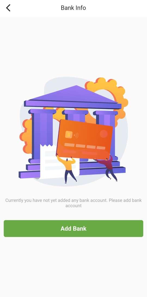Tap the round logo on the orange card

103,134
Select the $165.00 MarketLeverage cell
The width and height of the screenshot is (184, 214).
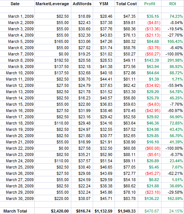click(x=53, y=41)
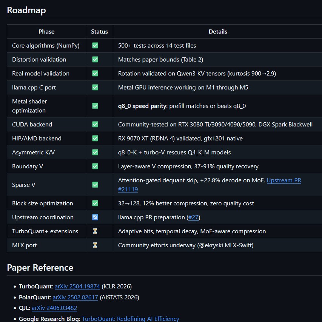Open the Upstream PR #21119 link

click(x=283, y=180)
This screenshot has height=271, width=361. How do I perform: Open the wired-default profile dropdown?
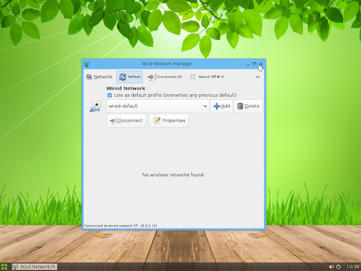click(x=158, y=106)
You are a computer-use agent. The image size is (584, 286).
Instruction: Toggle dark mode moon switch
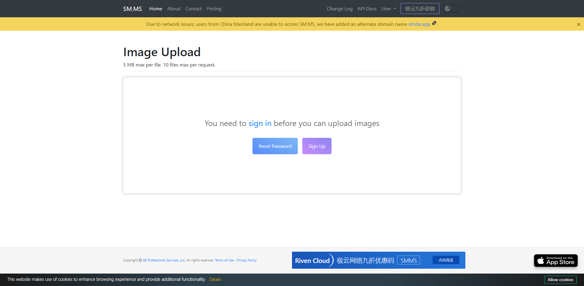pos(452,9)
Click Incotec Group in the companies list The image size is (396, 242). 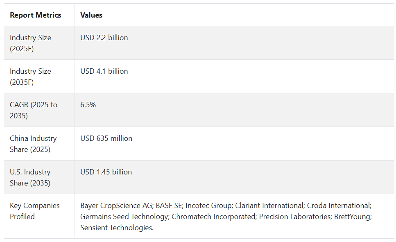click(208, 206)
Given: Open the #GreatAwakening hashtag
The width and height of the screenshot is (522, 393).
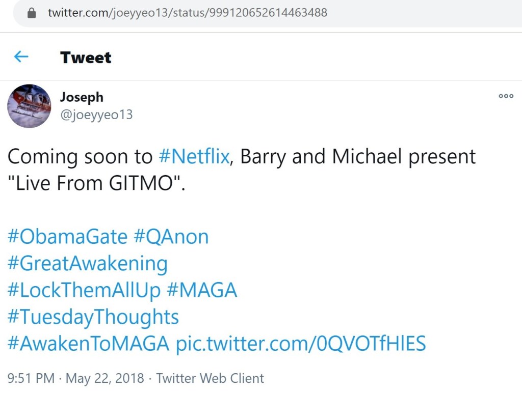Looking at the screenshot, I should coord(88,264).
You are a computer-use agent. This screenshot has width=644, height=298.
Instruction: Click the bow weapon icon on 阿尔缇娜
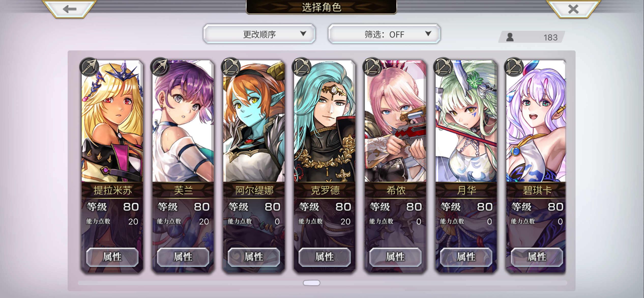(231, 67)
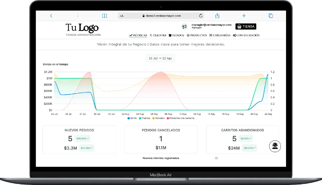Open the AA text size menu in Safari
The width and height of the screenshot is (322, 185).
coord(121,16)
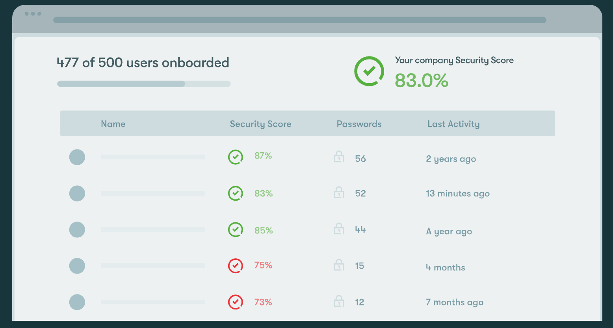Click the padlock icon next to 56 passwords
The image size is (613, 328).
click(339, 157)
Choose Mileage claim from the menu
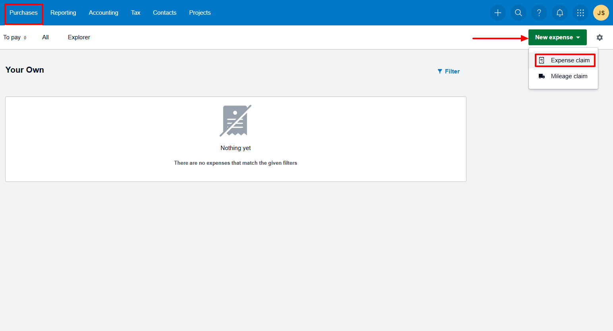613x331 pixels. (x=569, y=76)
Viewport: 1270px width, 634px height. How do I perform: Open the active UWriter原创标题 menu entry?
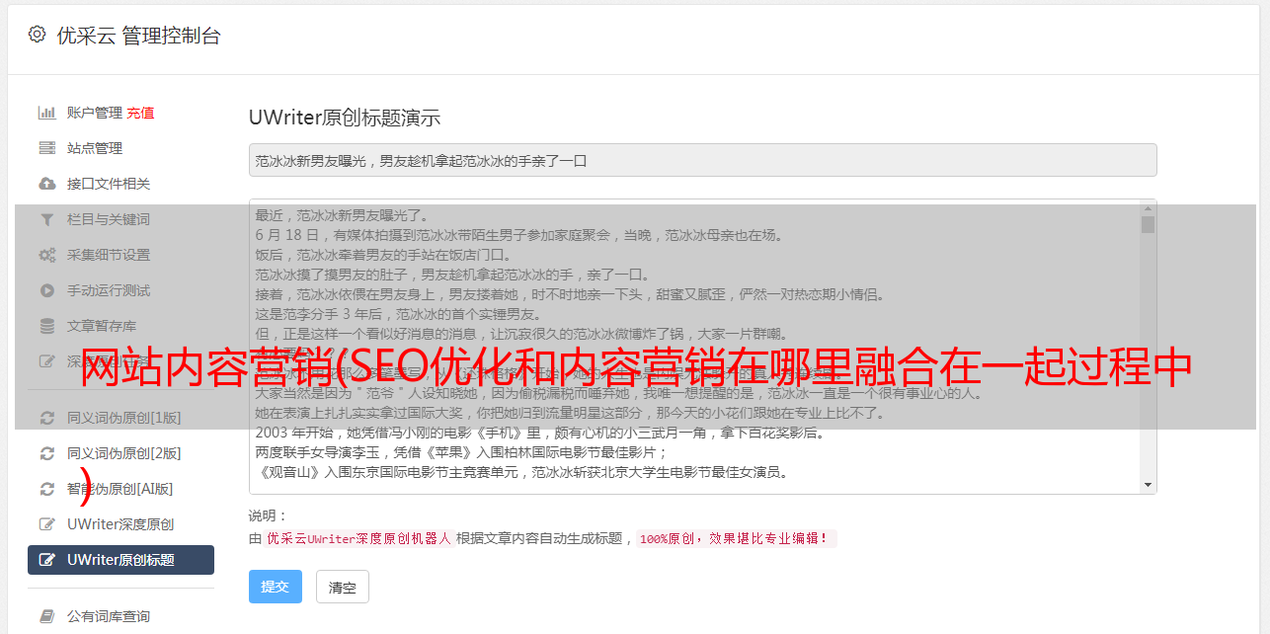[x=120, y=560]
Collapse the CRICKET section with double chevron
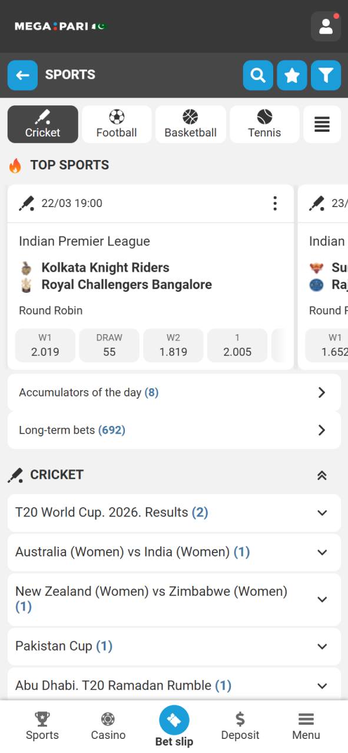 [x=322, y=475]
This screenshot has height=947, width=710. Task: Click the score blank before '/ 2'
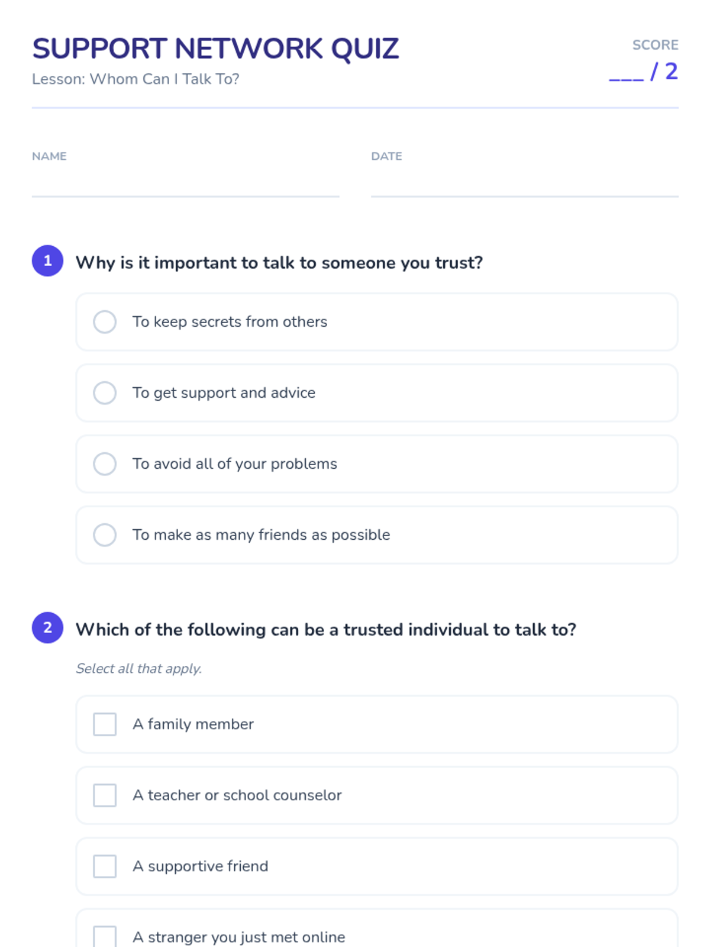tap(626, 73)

---

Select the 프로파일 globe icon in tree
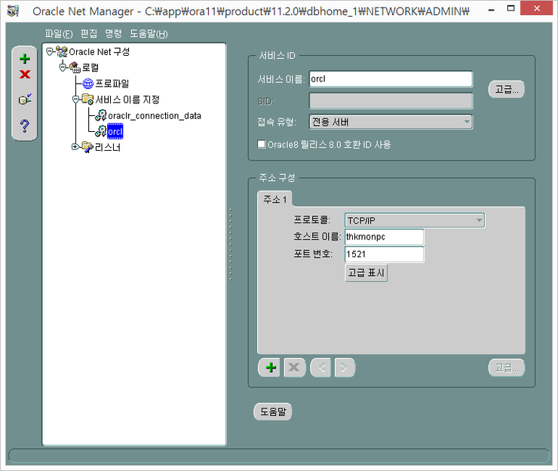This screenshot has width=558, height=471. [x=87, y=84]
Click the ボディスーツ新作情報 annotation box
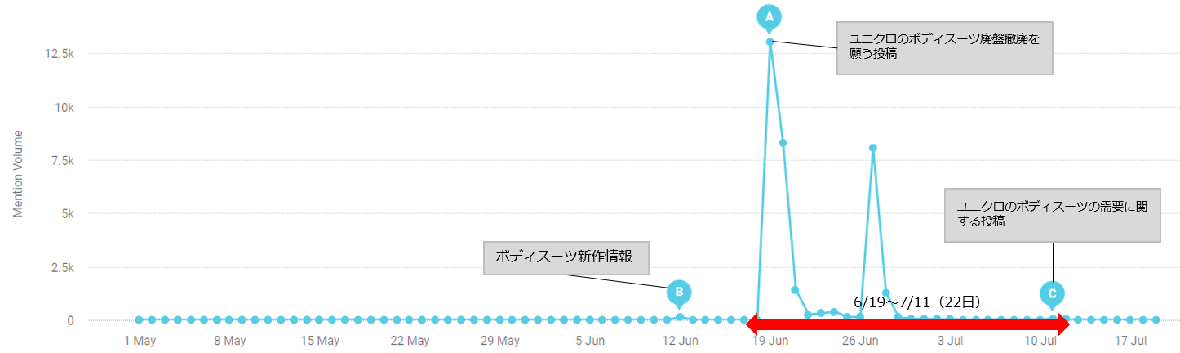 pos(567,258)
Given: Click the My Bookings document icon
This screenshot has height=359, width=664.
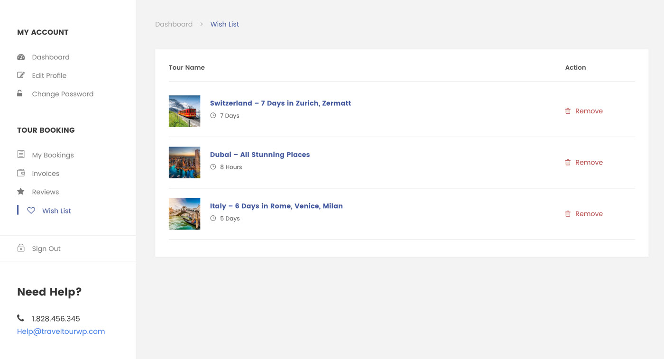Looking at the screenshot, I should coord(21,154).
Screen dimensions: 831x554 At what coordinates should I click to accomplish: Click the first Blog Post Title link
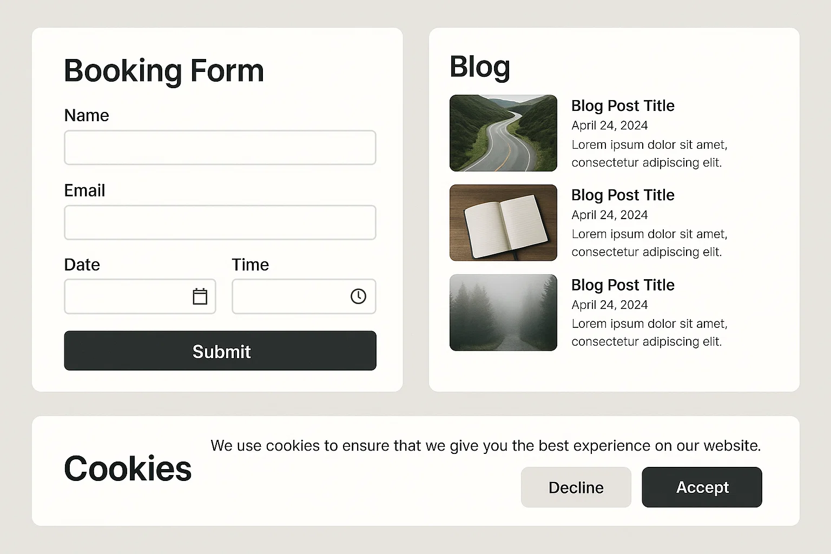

---

What you have to do: Nothing but the lines holding the word "agent" should be returned from the listing above.

Answer for this exercise:
You are a computer-use agent. The image size is (584, 286).
You are a computer-use agent. This screenshot has width=644, height=298.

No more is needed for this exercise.